--- SOURCE INFORMATION Enclosed Below ---

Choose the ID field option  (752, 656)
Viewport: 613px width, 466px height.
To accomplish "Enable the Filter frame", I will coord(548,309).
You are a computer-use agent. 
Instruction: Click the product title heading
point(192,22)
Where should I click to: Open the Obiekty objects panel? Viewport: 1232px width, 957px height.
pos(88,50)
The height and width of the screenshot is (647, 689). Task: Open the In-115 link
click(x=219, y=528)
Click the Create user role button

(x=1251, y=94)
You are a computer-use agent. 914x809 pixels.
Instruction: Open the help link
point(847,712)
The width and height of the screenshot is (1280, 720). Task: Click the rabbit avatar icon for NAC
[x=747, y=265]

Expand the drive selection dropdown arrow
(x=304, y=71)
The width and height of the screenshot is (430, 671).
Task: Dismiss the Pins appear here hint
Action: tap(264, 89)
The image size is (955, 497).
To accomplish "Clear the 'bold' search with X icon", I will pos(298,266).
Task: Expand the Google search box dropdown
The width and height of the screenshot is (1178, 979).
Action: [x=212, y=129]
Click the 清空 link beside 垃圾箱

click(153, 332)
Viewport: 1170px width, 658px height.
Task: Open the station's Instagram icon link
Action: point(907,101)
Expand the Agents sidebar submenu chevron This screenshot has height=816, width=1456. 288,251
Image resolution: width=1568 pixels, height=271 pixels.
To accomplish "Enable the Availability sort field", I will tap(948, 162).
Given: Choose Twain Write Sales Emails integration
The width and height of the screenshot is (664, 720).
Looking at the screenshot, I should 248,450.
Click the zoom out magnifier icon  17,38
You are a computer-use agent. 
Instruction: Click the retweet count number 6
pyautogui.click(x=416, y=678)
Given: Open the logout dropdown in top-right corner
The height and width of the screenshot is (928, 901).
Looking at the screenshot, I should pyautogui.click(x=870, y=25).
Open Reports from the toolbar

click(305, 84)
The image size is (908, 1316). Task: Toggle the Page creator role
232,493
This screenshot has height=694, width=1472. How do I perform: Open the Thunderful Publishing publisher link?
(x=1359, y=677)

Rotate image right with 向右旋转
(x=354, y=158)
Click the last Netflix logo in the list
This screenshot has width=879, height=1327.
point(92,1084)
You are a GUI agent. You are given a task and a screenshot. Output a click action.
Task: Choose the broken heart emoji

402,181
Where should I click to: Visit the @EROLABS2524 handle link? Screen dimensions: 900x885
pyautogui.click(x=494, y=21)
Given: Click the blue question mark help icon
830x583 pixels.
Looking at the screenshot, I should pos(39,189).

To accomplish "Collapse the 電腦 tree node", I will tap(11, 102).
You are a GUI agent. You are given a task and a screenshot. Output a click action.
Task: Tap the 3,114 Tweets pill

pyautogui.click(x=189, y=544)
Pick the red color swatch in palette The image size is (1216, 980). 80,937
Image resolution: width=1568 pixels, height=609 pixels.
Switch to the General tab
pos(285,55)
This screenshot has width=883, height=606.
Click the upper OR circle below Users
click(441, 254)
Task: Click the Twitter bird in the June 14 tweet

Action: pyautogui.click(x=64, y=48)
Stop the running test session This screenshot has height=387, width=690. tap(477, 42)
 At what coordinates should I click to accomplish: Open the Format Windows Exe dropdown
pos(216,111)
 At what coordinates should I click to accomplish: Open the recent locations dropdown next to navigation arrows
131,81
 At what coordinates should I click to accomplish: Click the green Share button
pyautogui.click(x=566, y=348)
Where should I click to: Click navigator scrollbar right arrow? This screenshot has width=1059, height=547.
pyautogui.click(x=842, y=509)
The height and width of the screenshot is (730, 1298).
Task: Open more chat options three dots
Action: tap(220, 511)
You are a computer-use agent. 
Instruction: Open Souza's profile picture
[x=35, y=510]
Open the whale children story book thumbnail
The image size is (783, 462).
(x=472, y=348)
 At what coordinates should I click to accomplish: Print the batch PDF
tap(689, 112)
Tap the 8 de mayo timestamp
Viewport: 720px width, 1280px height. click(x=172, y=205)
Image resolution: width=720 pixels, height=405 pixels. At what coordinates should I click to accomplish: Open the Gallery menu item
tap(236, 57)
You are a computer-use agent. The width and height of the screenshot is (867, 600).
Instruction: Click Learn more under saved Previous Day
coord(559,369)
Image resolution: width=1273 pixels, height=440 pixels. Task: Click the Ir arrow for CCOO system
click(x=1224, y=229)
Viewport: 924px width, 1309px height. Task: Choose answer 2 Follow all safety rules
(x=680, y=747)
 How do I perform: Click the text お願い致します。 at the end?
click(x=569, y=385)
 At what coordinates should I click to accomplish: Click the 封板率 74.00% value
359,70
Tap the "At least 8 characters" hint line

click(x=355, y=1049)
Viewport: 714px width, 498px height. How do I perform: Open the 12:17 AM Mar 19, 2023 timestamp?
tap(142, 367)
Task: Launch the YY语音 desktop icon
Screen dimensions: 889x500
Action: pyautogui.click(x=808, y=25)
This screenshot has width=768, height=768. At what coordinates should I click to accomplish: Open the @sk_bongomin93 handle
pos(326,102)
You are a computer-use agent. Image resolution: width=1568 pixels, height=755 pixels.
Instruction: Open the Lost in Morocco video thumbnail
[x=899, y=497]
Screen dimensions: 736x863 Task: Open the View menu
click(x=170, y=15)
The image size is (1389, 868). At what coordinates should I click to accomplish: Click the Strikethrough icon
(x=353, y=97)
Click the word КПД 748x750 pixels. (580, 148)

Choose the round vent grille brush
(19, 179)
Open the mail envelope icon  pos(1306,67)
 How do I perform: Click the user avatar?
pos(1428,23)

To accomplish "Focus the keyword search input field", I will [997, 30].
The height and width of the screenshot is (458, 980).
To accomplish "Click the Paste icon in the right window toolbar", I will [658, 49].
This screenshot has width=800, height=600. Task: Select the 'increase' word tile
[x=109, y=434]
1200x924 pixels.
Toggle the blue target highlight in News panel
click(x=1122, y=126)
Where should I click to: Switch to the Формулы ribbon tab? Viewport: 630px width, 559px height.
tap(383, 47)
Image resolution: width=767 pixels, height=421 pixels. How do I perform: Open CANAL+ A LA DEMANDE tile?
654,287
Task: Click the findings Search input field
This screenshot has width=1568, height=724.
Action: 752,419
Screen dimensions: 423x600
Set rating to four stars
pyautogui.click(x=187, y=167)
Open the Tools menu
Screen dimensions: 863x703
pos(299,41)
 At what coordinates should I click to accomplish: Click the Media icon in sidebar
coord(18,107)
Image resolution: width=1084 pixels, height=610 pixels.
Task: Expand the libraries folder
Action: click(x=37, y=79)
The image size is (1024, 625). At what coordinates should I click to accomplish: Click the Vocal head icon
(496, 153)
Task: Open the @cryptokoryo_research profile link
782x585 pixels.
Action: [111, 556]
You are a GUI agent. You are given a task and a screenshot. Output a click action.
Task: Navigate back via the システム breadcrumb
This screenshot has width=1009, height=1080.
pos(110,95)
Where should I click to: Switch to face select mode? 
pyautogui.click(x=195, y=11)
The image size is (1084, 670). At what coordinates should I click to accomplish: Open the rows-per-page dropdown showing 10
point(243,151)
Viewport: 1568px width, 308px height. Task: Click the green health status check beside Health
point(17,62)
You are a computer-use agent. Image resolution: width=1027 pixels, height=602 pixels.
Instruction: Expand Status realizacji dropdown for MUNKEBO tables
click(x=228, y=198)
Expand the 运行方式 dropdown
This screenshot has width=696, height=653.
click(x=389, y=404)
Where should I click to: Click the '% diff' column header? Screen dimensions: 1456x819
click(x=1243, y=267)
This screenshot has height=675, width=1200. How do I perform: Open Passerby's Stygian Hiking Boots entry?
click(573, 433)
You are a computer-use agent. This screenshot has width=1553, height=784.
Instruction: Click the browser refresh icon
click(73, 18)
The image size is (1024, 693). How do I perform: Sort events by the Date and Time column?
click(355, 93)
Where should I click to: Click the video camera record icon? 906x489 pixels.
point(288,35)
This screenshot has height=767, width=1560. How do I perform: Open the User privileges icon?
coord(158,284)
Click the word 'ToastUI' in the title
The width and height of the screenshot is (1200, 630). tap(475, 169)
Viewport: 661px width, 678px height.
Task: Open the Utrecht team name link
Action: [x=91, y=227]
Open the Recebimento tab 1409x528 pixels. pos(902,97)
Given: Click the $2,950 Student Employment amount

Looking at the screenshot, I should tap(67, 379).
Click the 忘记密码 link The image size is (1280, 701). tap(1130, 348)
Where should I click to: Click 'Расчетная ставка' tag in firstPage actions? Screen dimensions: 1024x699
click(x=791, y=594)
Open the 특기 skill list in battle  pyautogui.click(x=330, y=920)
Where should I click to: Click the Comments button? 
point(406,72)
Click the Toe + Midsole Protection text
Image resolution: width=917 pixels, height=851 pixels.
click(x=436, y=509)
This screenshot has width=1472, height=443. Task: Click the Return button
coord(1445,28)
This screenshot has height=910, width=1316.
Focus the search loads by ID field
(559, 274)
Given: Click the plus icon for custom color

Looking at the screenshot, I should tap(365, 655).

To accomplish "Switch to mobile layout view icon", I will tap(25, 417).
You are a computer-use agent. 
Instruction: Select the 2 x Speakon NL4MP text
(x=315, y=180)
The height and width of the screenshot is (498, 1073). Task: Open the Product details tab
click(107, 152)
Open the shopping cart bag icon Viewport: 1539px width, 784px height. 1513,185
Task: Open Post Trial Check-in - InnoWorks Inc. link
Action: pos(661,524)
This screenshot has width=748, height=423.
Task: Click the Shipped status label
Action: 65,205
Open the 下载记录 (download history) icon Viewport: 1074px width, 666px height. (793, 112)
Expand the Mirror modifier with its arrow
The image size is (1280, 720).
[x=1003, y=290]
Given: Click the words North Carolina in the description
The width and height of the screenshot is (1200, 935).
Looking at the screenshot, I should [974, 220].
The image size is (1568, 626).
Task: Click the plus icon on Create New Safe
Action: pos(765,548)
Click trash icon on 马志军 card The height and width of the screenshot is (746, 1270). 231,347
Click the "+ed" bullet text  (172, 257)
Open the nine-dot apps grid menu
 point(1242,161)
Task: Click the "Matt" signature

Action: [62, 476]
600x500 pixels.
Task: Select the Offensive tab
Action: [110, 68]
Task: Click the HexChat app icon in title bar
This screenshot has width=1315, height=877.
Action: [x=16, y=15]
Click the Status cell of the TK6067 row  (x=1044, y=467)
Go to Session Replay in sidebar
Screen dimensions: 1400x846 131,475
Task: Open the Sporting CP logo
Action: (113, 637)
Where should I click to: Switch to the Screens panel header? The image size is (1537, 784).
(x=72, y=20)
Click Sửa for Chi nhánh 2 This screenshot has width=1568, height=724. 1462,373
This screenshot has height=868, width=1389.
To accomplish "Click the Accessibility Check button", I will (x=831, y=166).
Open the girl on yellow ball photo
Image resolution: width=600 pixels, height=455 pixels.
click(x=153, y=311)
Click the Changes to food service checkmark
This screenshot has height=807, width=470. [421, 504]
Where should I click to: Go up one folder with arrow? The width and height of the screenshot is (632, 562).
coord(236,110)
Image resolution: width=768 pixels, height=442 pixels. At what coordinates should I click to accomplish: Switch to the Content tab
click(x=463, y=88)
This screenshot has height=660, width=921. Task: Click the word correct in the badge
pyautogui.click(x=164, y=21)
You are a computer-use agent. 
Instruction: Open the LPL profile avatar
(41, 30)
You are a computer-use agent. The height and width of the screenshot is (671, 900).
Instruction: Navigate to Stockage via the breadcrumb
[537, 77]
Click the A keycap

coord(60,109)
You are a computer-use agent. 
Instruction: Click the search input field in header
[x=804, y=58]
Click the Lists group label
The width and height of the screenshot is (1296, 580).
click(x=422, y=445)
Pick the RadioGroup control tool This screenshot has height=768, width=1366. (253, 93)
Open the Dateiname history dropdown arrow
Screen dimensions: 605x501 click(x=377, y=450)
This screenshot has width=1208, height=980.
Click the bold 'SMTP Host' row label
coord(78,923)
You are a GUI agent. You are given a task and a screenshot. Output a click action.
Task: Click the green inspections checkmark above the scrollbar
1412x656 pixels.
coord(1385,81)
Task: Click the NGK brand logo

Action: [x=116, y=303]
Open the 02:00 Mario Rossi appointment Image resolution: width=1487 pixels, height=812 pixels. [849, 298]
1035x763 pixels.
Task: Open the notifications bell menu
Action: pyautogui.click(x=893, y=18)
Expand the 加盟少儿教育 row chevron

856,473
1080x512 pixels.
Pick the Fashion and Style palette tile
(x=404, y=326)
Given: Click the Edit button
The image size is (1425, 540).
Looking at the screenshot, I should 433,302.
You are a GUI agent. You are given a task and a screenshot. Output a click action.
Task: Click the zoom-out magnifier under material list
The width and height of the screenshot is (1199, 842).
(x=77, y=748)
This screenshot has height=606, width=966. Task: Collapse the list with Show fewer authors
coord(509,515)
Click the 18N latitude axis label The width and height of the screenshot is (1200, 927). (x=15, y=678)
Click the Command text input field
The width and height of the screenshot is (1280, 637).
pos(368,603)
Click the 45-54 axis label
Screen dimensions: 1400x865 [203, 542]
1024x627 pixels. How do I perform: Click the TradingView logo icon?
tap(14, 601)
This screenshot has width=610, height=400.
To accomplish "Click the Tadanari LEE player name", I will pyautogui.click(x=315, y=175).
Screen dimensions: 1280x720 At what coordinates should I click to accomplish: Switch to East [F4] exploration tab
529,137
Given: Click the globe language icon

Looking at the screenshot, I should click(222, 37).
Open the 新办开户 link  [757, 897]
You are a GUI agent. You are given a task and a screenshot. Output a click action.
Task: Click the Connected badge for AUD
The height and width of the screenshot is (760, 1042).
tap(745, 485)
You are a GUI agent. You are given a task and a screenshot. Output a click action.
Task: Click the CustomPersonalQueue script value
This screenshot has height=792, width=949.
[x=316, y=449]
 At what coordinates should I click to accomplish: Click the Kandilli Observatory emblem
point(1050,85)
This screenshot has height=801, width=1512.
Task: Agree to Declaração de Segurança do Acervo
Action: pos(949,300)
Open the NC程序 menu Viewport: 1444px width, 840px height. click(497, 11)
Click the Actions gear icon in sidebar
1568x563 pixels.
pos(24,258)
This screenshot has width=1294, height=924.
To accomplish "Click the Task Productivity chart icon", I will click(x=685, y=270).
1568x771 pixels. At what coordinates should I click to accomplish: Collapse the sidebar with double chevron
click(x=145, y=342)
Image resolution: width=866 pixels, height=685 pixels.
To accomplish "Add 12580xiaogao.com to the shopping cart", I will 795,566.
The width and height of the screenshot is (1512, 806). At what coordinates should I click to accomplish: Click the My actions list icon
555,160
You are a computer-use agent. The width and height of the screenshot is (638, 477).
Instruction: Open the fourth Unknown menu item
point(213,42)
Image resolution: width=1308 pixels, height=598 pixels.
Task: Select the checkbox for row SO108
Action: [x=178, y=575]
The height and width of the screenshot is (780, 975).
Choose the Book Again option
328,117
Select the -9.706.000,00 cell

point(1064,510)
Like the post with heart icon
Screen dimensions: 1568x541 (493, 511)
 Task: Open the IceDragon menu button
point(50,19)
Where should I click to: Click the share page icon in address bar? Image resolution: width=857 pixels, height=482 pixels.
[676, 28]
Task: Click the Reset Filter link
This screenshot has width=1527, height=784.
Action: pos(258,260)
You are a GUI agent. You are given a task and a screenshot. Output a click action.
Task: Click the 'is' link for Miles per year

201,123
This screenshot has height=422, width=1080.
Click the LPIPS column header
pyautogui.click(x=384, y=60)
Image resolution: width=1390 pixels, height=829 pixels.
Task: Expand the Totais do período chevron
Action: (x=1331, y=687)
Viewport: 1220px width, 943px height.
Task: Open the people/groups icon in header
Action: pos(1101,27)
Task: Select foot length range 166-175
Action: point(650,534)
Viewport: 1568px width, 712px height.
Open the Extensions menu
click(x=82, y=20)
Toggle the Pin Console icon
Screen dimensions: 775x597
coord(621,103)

--- End of Enclosed SOURCE INFORMATION ---

**WORK TASK**:
Copy out every line from the material above where the string "magnifier" turns up.

**RESULT OF THE TASK**:
Click the zoom out magnifier icon  17,38
Task: Click the zoom-out magnifier under material list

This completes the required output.